Directions for this task> Recast the listing lines from the one containing "Where should I" through the one containing "pyautogui.click(x=1212, y=1279)", inclusive, as a JSON list of strings with one string per line and blank lines omitted. Leave the pictures out.

Dataset content>
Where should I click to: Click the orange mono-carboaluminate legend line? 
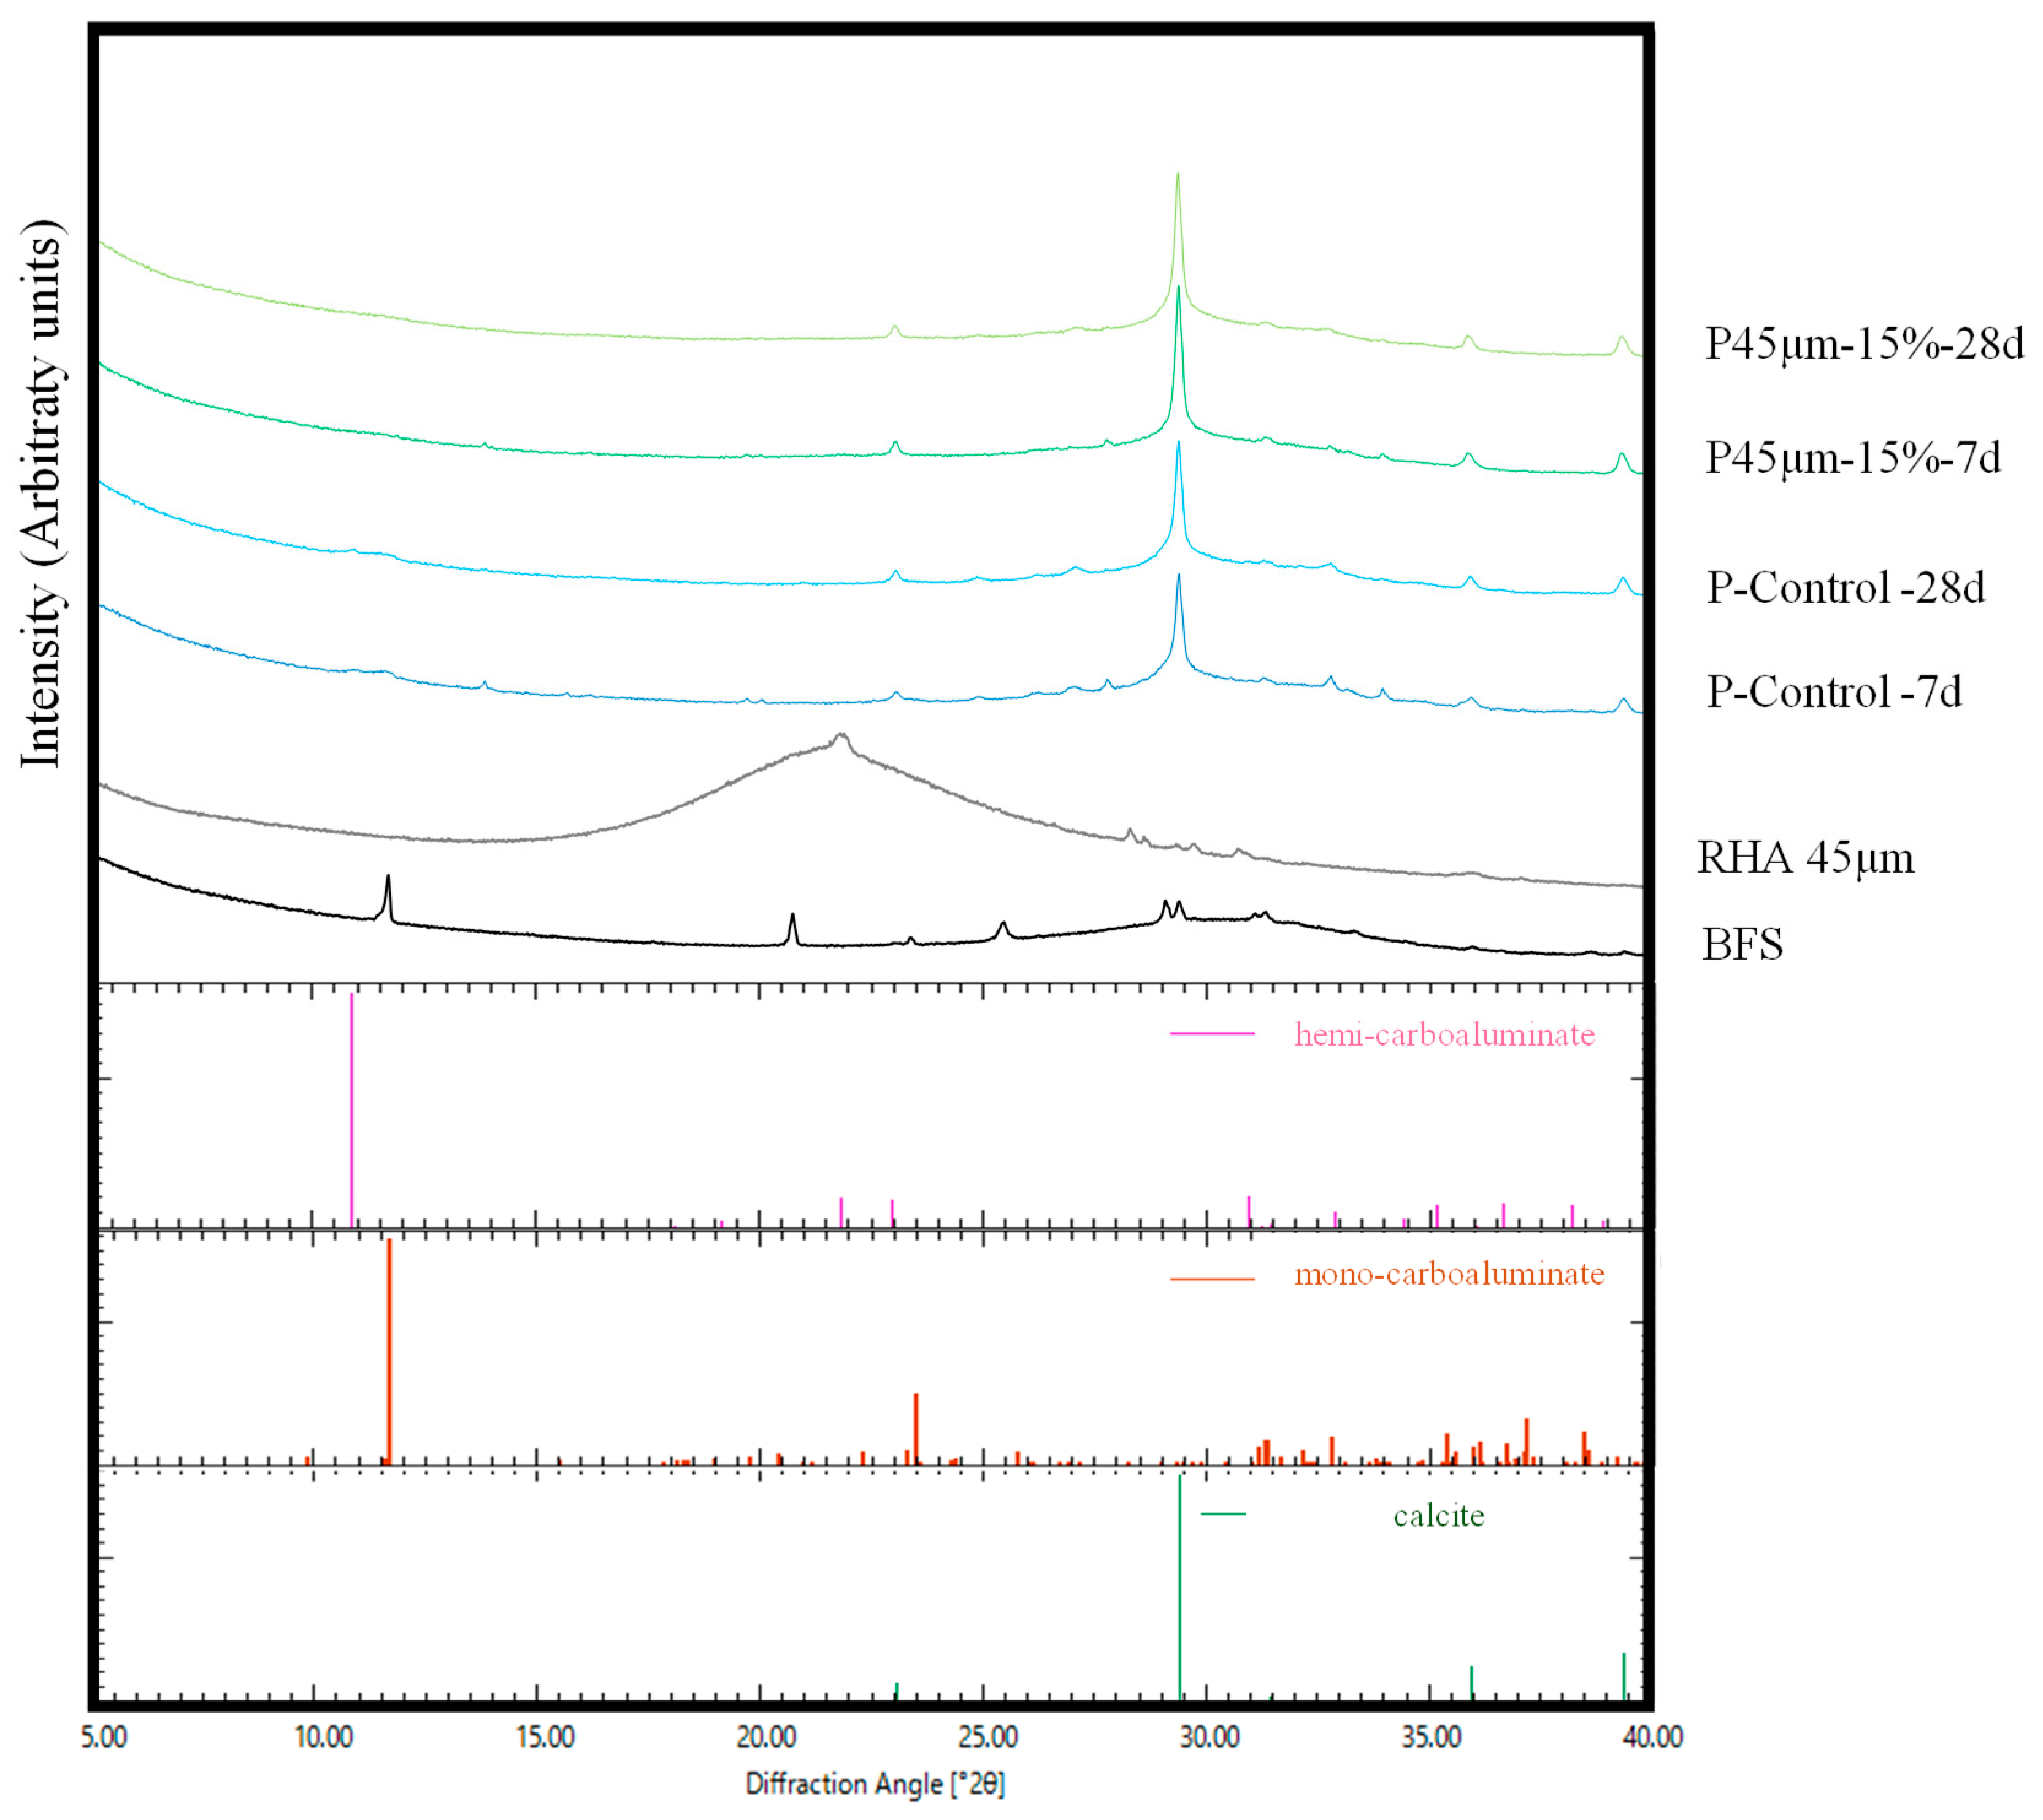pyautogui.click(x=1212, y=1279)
==
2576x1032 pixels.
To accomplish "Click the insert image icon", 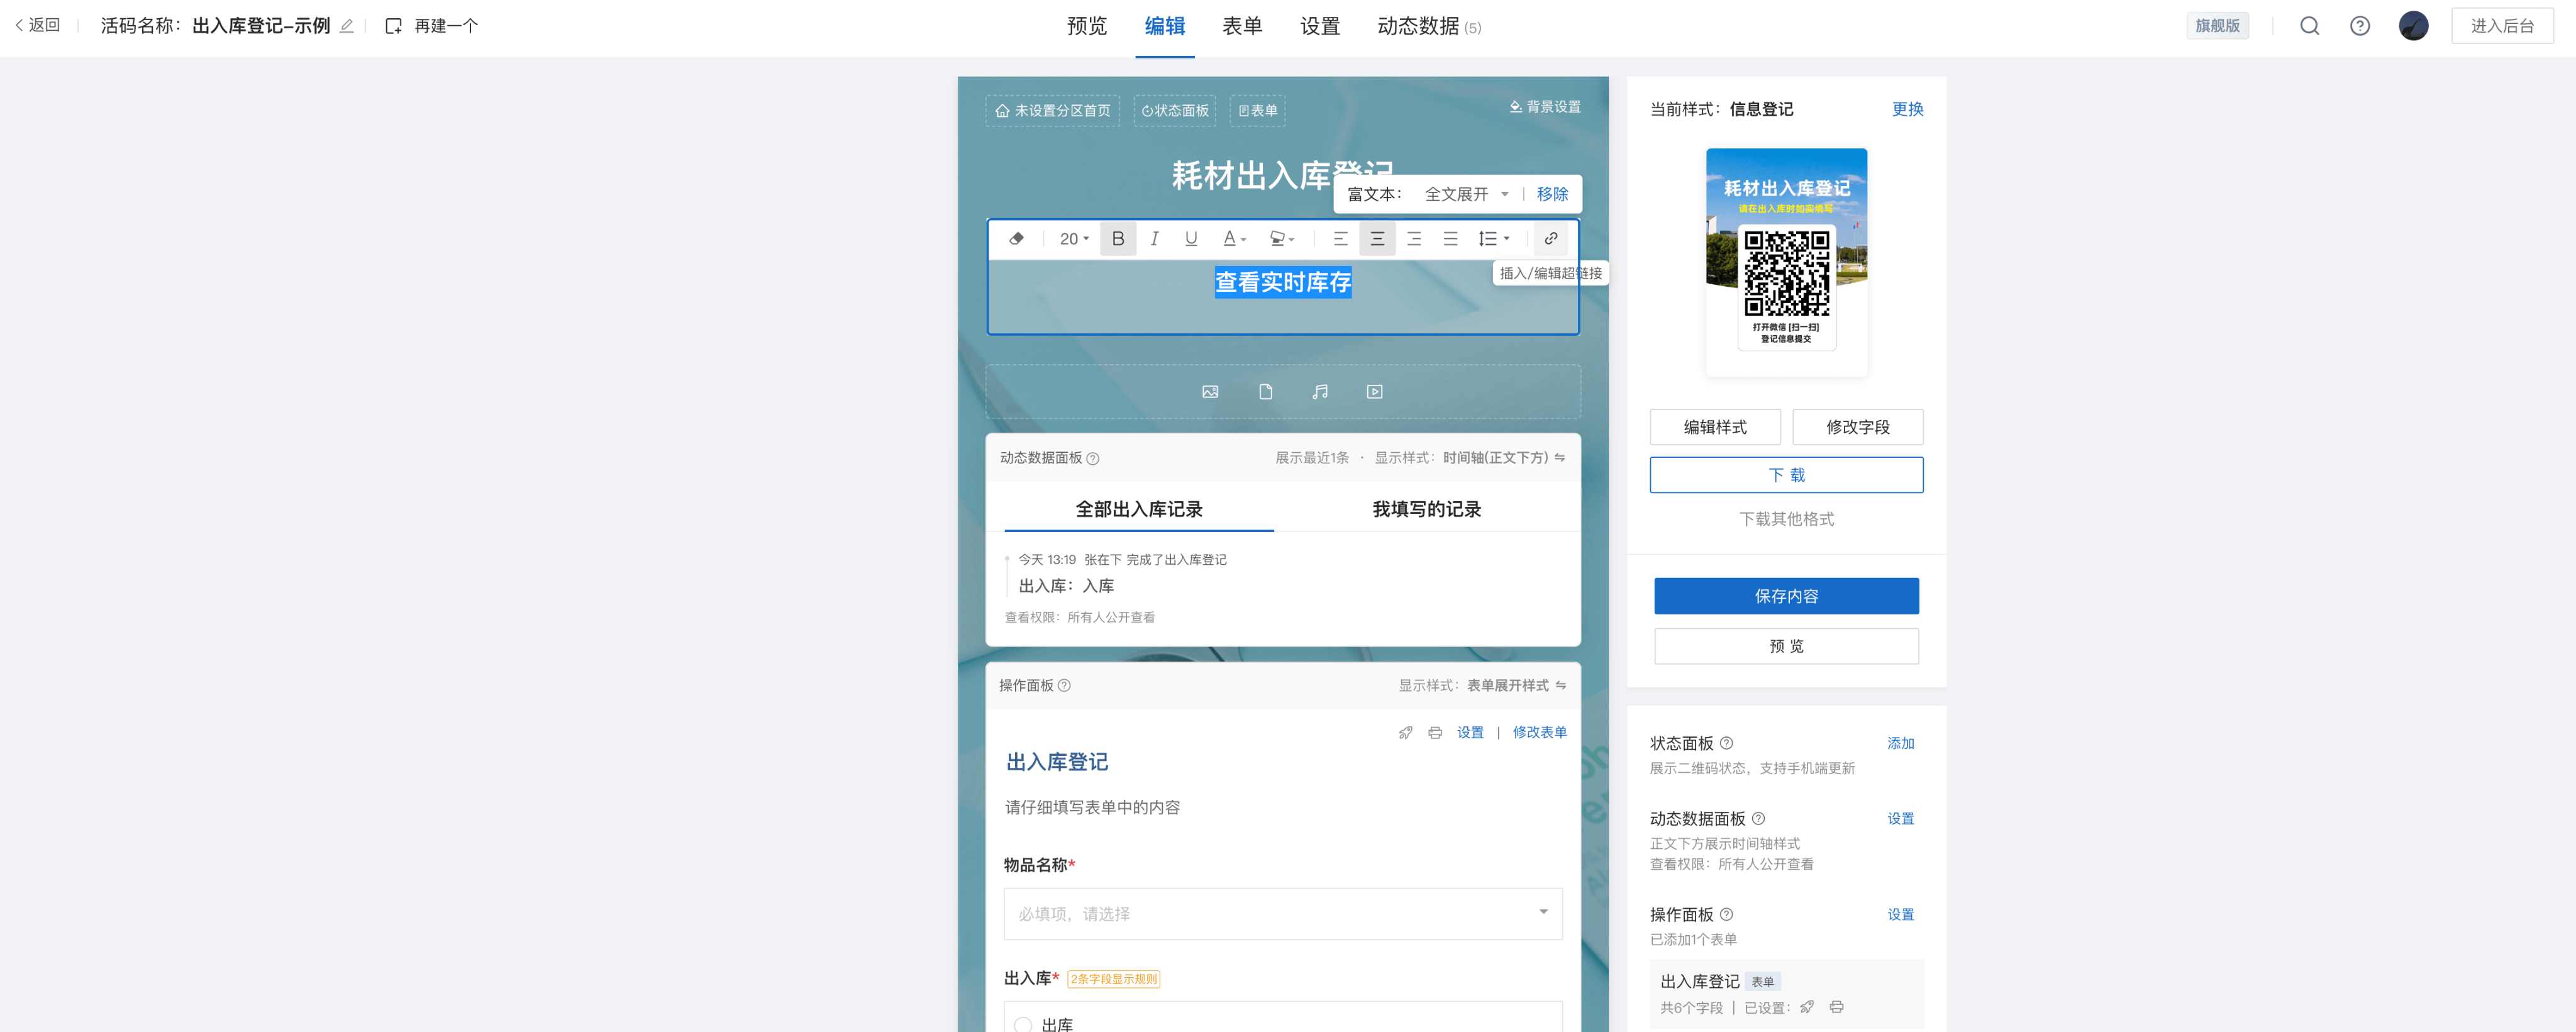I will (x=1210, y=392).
==
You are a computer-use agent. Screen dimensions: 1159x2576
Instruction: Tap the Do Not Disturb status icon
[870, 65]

Result for this task>
[
  "Where should I click to: Click the orange mono-carboaluminate legend line? ",
  "pyautogui.click(x=1212, y=1279)"
]